Partitioned Tables and Indexes
Updated: January 20, 2016
Applies To: SQL Server 2016 Preview
SQL Server supports table and index partitioning. The data of partitioned tables and indexes is divided into units that can be spread across more than one filegroup in a database. The data is partitioned horizontally, so that groups of rows are mapped into individual partitions. All partitions of a single index or table must reside in the same database. The table or index is treated as a single logical entity when queries or updates are performed on the data. Partitioned tables and indexes are not available in every edition of Microsoft SQL Server. For a list of features that are supported by the editions of SQL Server, see Features Supported by the Editions of SQL Server 2016.
SQL Server 2016 supports up to 15,000 partitions by default. In versions earlier than SQL Server 2012, the number of partitions was limited to 1,000 by default.On x86-based systems, creating a table or index with more than 1000 partitions is possible, but is not supported.
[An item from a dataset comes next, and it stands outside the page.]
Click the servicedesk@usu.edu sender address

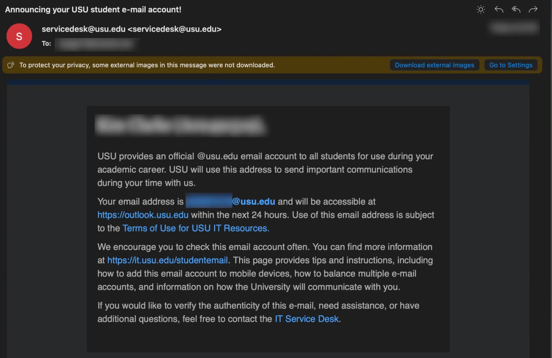coord(131,29)
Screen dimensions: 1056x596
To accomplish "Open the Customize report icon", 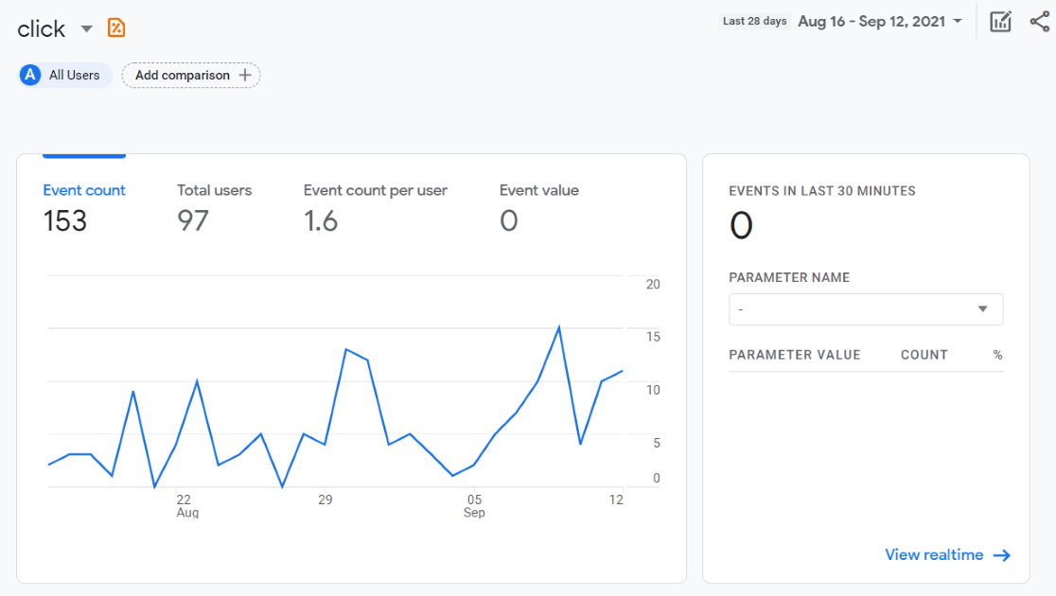I will pos(1000,21).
Partitioning large tables or indexes can have the following manageability and performance benefits.
You can transfer or access subsets of data quickly and efficiently, while maintaining the integrity of a data collection. For example, an operation such as loading data from an OLTP to an OLAP system takes only seconds, instead of the minutes and hours the operation takes when the data is not partitioned.
You can perform maintenance operations on one or more partitions more quickly. The operations are more efficient because they target only these data subsets, instead of the whole table. For example, you can choose to compress data in one or more partitions or rebuild one or more partitions of an index.
You may improve query performance, based on the types of queries you frequently run and on your hardware configuration. For example, the query optimizer can process equi-join queries between two or more partitioned tables faster when the partitioning columns in the tables are the same, because the partitions themselves can be joined.
When SQL Server performs data sorting for I/O operations, it sorts the data first by partition. SQL Server accesses one drive at a time, and this might reduce performance. To improve data sorting performance, stripe the data files of your partitions across more than one disk by setting up a RAID. In this way, although SQL Server still sorts data by partition, it can access all the drives of each partition at the same time.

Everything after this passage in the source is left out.